Cosa pensi della scena snowboard Nazionale?
Spesso quello che vedo online o sulle riviste mi fa allontanare da questo mondo perchè mi sembra troppo lontano da quello che a me piace e pare sia tutto snowpark e contest e la cosa non mi esalta più di tanto. Poi però passa a trovarci Lukas Goller con il suo portatile e mi fa vedere qualche immagine sua o di altri riders italiani immersi nel powder fino alle ginocchia, in boschetti da sverginare oppure su saltoni in fresca, e allora capisco che anche in Italia c’è gente che spacca. Non capisco perchè venga più dato più peso allo snowboard degli snowpark e dei contest rispetto a quello del freeride moderno e fantasioso che invece mi piace moltissimo e mi fa venire voglia di andare a snowboardare.

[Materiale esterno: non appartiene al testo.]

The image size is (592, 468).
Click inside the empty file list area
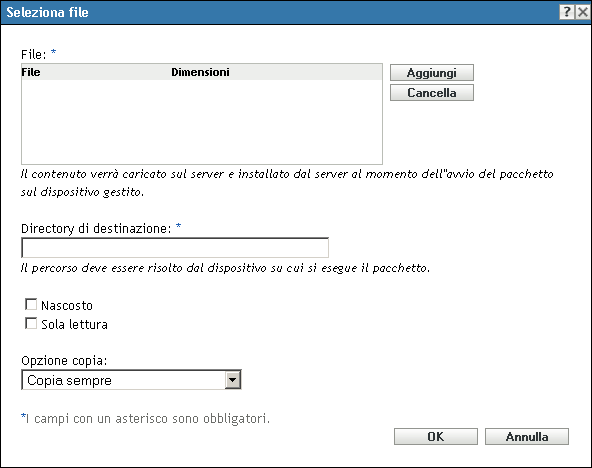coord(202,122)
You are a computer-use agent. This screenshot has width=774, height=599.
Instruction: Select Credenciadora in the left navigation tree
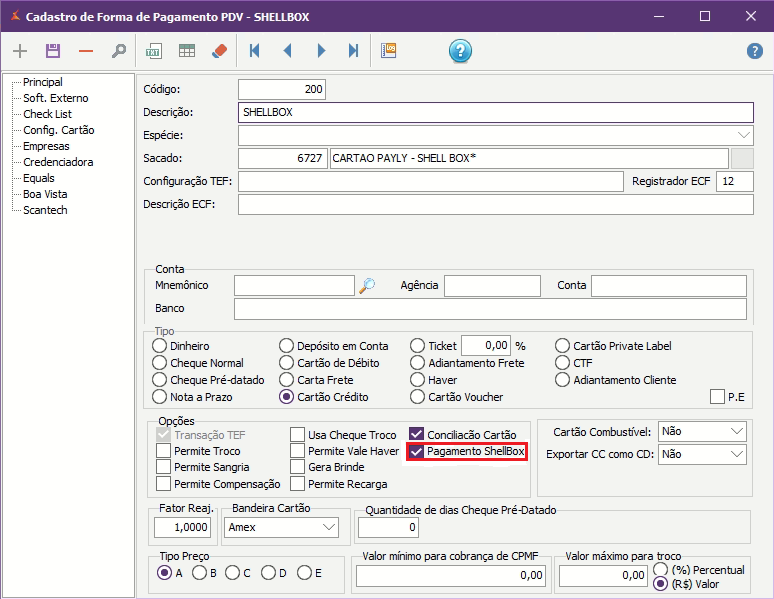58,162
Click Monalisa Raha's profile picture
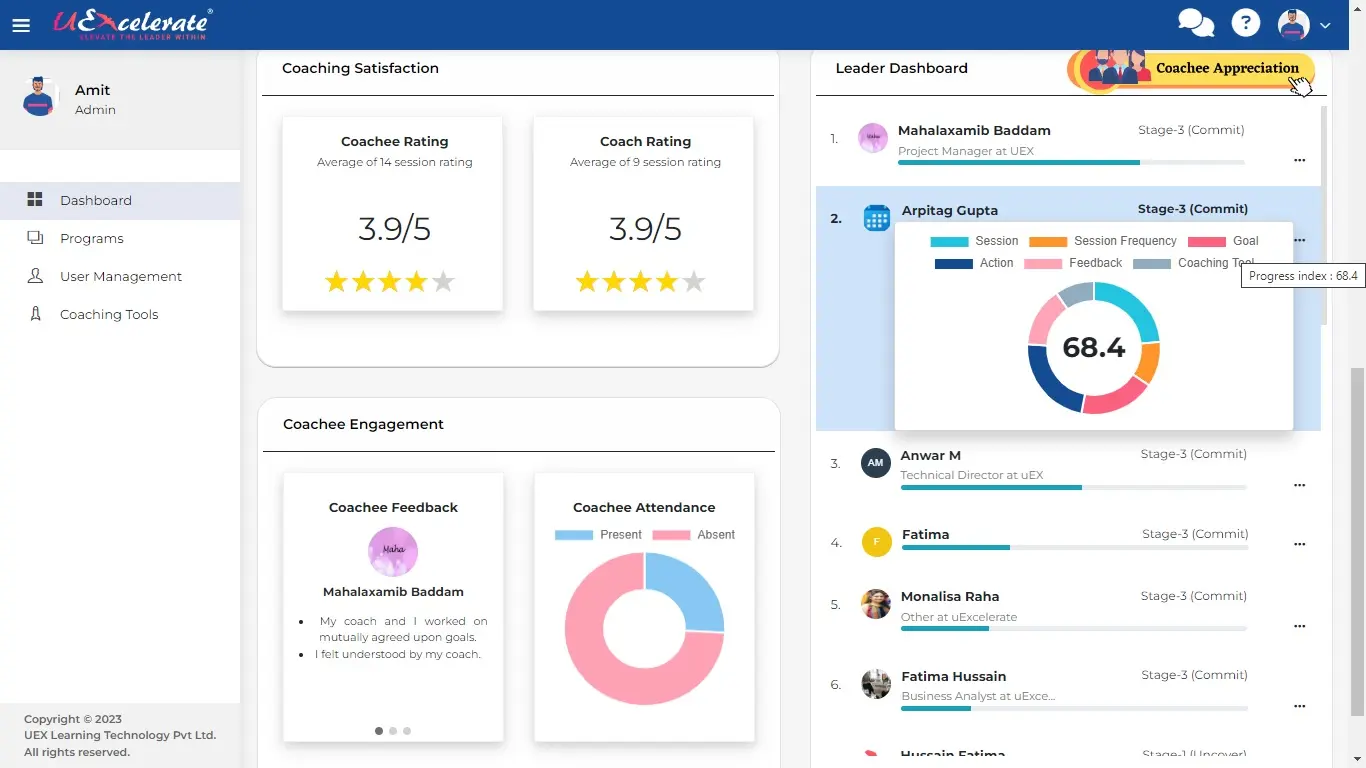The image size is (1366, 768). 875,604
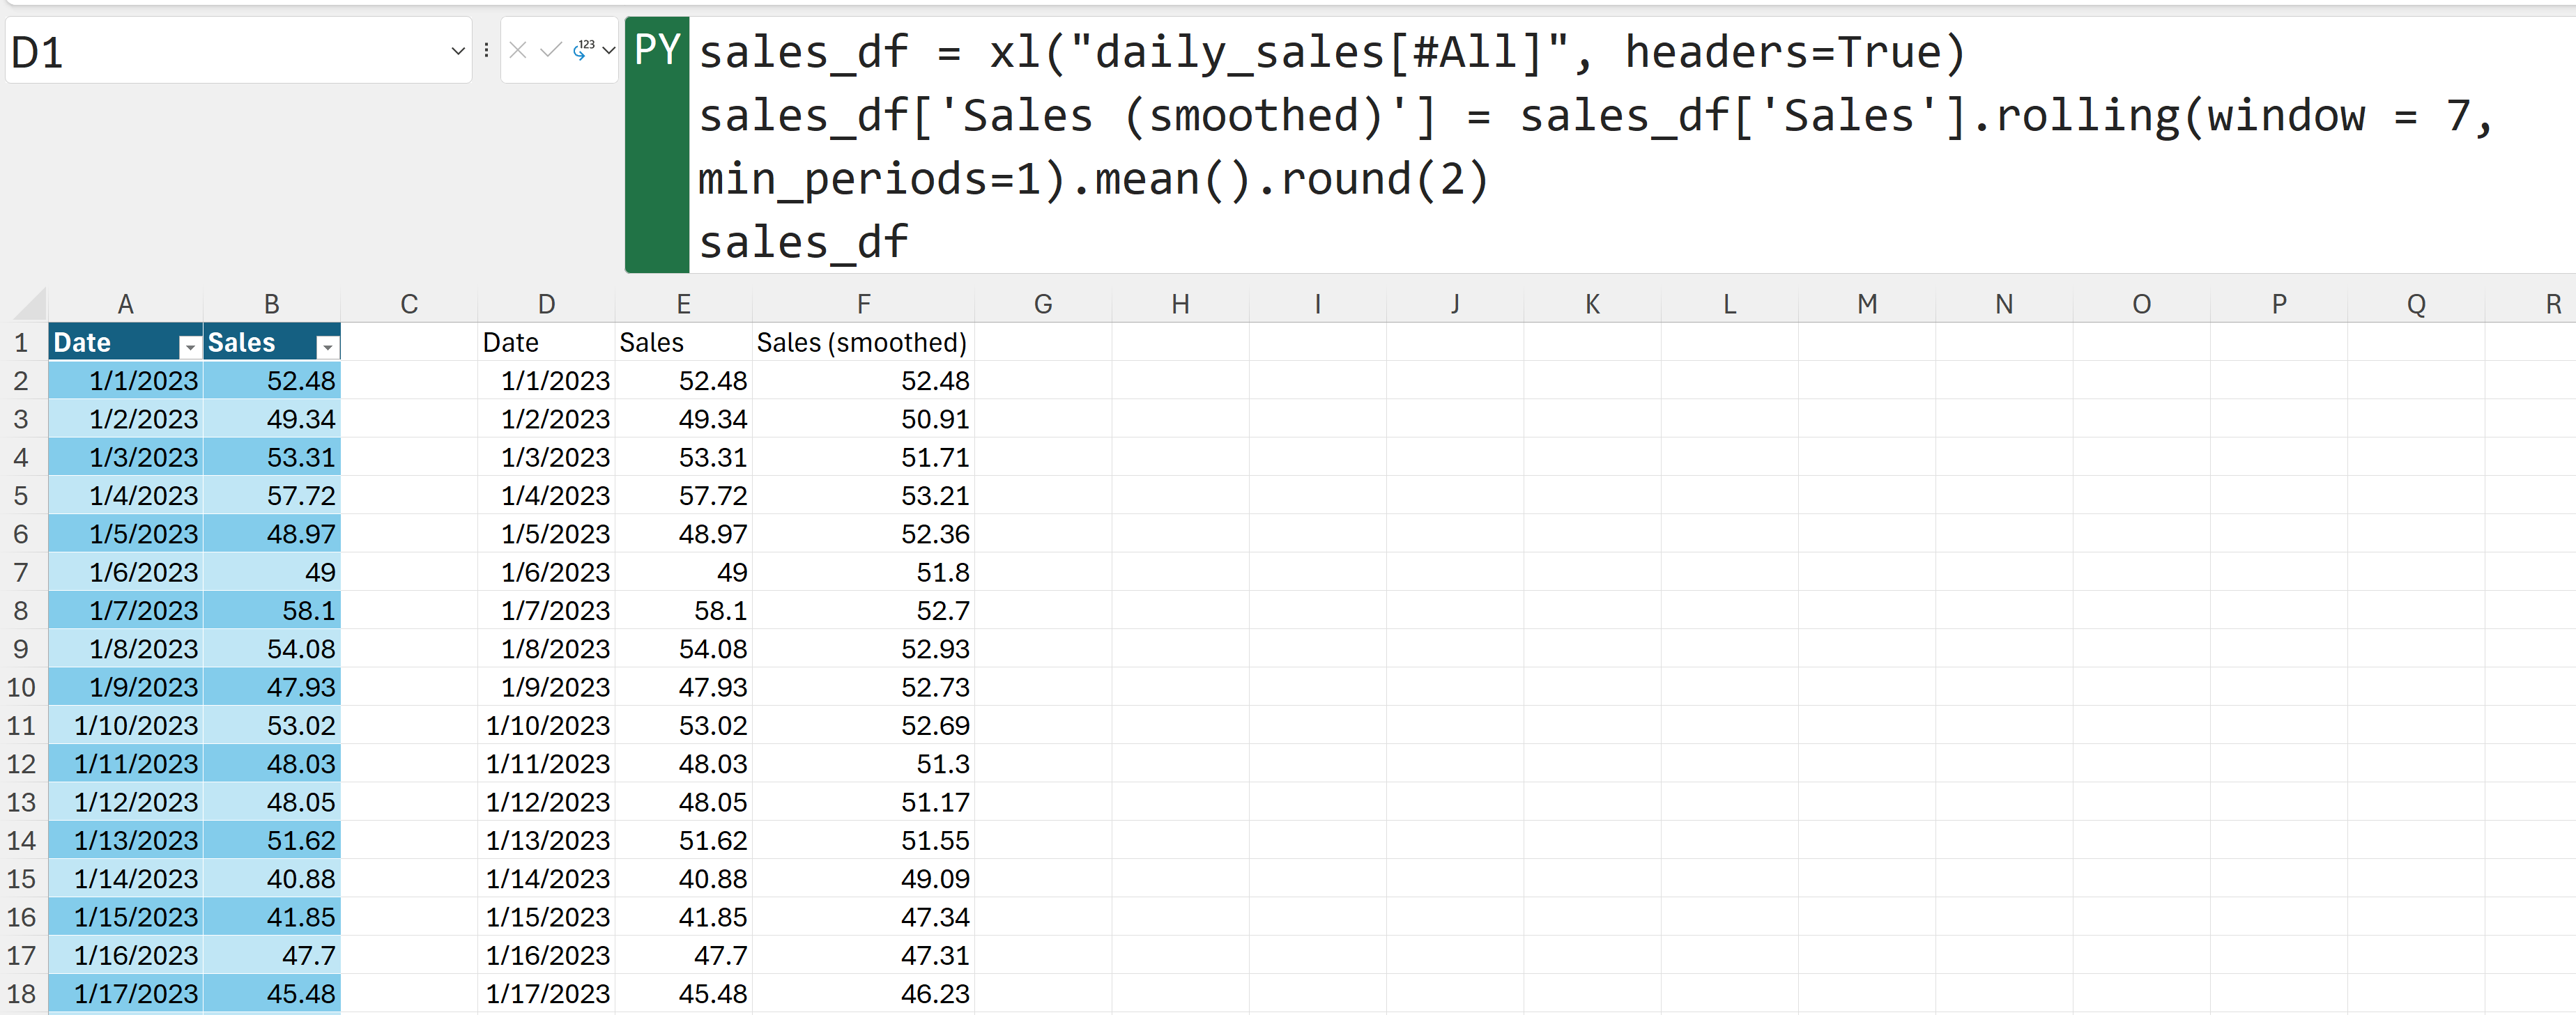This screenshot has height=1015, width=2576.
Task: Click the Python output type icon
Action: (584, 50)
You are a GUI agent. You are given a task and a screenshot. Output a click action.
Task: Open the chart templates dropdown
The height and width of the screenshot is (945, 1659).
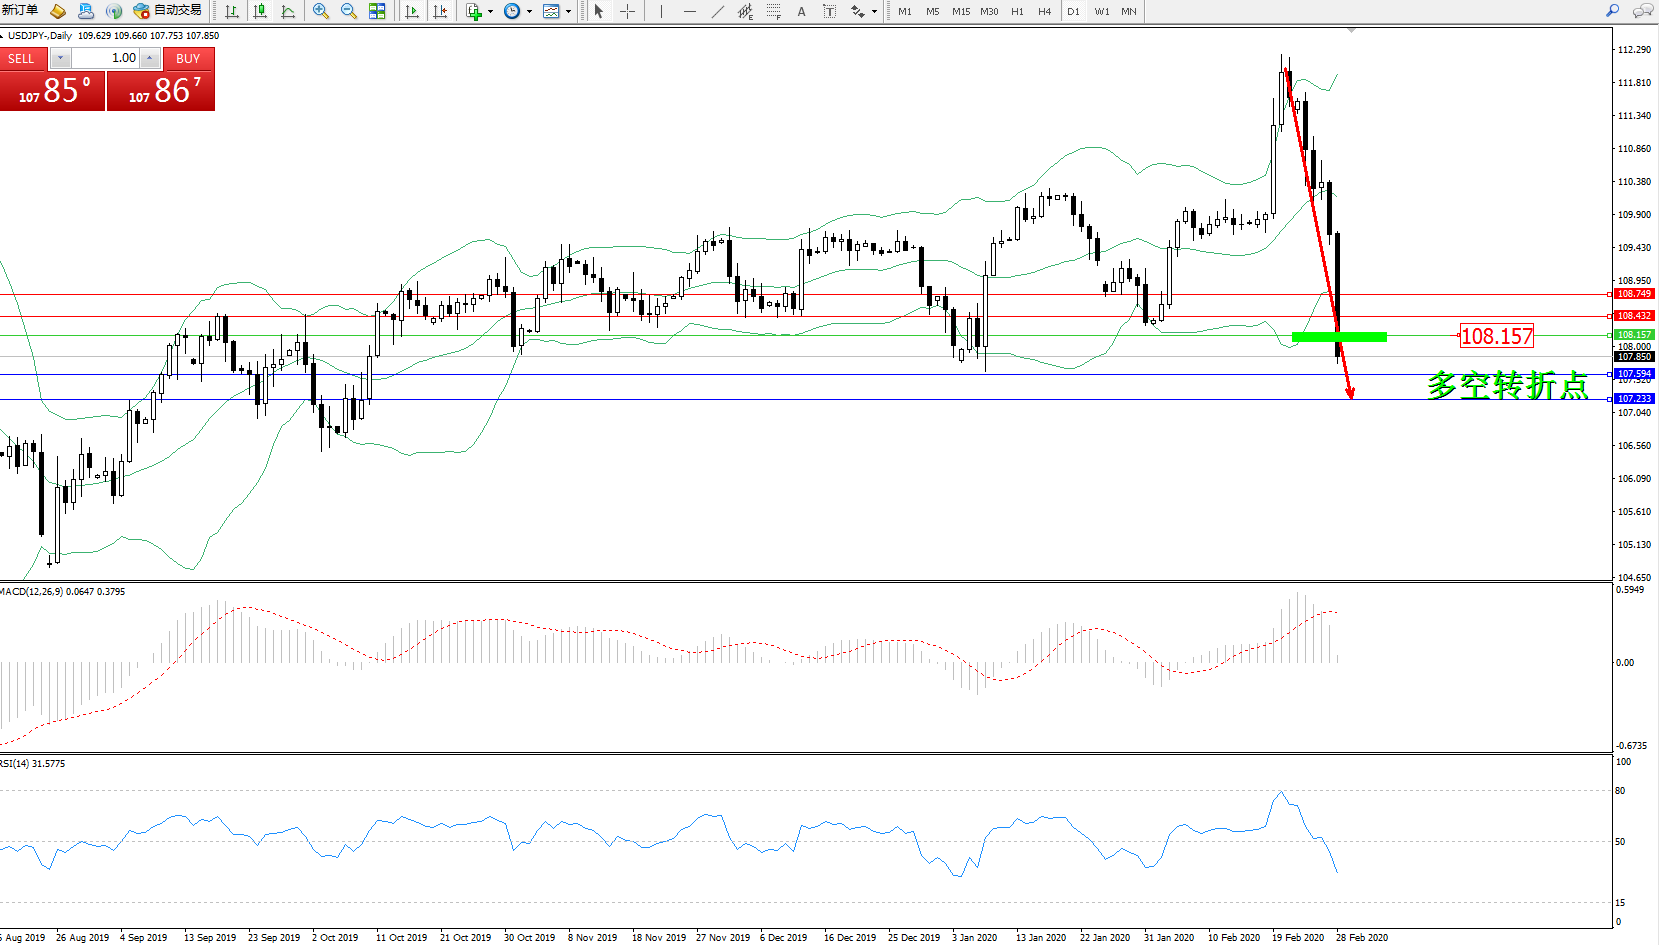click(568, 12)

Andrea Vecchi fa ancora snowboard?
Pare che abbia ripreso a girare in montagna più spesso e con lo stile, la potenza e la solidità che da sempre lo caratterizza. Lui è uno skater prestato allo snowboard… prima o poi chiederemo il riscatto. Adesso non vive più a Milano ma nella sua terra di origine, in cima al Lago di Garda, un luogo meraviglioso in mezzo alle montagne per cui penso sicuramente che questo inverno, nonostante i suoi impegni, non potrà resistere al richiamo dei monti… spero di snowboardare presto insieme a lui.
Jep, grazie infinite del tuo tempo… auguro a te e a tutta la company un radioso futuro.
Grazie a te Ross e ai lettori che sono arrivati fino in fondo. Ricambio gli auguri e vi aspetto al bastard store dove vi inviteremo non appena si organizza qualcosa che può essere di vostro interesse.